Samen leren is de oplossing

Vraag is hoe senior managers ondanks hun gebrek aan kennis toch flexibel kunnen reageren op de onvoorziene impact van technologie. Peter Senge, wetenschapper aan de Amerikaanse MIT Sloan School of Management, heeft daarop een eenvoudig antwoord: door te leren.

Wie bovendien samen leert, ziet op een gegeven moment de verbanden tussen ontwikkelingen, in plaats van dat ze worden gezien als een lineaire aaneenschakeling van oorzaak en gevolg. Nu worden besluiten nog vaak genomen vanuit een momentopname, terwijl alles met elkaar in verbinding staat.

Dat leren gebeurt de laatste tijd vaker bij de overheid. Om die reden wordt er in Brussel al gewerkt aan wetgeving om AI in goede banen te leiden. En ook de fietskoeriers kregen niet zomaar vrij spel in de grote steden; gemeenten waren door de problemen met Airbnb al enigszins voorbereid en grepen in.

Reeds gemaakte fouten uit het verleden zorgen ervoor dat de beleidsmakers goed zijn voorbereid, ze hebben geleerd. Enige nadeel is dat de ongelukken erg groot zijn geweest voor die les.

Experimenteren en fouten maken

Minder schadelijk is het leren in kleine stappen, oftewel experimenteren. Wie vanuit het systeem denkt, zoals Senge stelt, ziet dat kleine, gerichte acties effect kunnen hebben. Het voordeel van dit experimenteren is dat het risico laag blijft en de leiders in alle drukte niet worden overvallen door de complexiteit van het probleem, maar tijdig kunnen bijsturen.

De kleine winsten, oftewel de small wins, zoals organisatiekundige Karl Weick ze noemt, kunnen als blokken op elkaar worden gezet om een stevig fundament te vormen en op termijn een groot effect te hebben.
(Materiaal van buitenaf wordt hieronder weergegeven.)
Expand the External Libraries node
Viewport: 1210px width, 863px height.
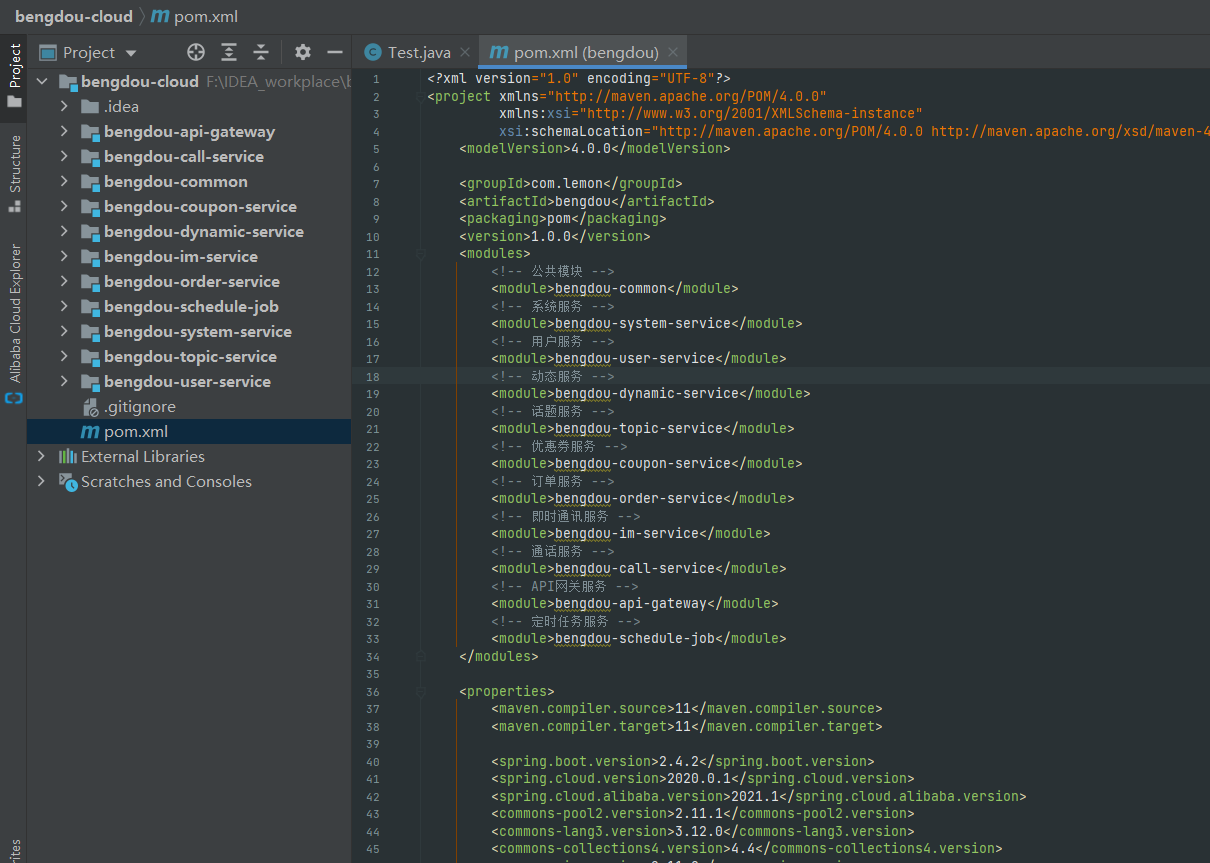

Voor veel leiders betekent deze aanpak dat ze moeten loslaten. Loslaten van een werkwijze waarin ze vertrouwen op hun kennis en ervaring uit het verleden. Dat wat ze al weten telt minder zwaar, ze zullen open moeten staan voor nieuwe kennis en het maken van fouten. Fouten tellen alleen zwaarder mee dan winsten.

Elke keer een kleine fout kan onzekerheid veroorzaken, en stress, waardoor we terugvallen in onze oude gewoonte en toch weer willen vasthouden aan ons idee, gebaseerd op kennis uit het verleden. Deze rationaliteit geeft gevoelsmatig houvast, maar leidt niet tot een toekomstbestendig bestaan.